| Description of the task |
Please rewrite everything from the line containing "Tap the blue" down to the end of the listing, requests included, shifting each click coordinate in the answers up by 135.

| Records supplied |
>>>>>
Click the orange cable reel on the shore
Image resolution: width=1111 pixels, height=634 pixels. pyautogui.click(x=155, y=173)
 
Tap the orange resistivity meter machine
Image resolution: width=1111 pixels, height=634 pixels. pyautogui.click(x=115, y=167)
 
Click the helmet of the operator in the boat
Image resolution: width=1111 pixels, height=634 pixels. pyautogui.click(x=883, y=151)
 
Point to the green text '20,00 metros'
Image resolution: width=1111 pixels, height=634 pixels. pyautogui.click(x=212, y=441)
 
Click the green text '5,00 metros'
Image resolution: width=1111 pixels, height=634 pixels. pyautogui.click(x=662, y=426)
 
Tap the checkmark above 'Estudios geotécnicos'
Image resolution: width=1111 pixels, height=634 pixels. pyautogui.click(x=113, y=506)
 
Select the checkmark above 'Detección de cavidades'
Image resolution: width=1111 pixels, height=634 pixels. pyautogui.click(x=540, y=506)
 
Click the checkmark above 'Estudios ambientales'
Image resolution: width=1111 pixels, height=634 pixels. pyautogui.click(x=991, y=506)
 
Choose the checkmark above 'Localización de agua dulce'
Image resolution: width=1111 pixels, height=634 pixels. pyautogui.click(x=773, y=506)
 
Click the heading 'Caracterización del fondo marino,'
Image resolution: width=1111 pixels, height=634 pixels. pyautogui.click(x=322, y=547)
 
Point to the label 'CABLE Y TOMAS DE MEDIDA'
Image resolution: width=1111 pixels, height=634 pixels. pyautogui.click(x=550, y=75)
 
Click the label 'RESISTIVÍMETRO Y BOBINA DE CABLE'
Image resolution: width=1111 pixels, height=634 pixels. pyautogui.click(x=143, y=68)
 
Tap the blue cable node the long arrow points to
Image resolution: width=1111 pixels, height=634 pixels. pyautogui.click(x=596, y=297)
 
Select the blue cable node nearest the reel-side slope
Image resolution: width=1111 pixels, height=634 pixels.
<<<<<
| Solution to this problem |
Tap the blue cable node the long arrow points to
Image resolution: width=1111 pixels, height=634 pixels. pyautogui.click(x=731, y=432)
 
Select the blue cable node nearest the reel-side slope
Image resolution: width=1111 pixels, height=634 pixels.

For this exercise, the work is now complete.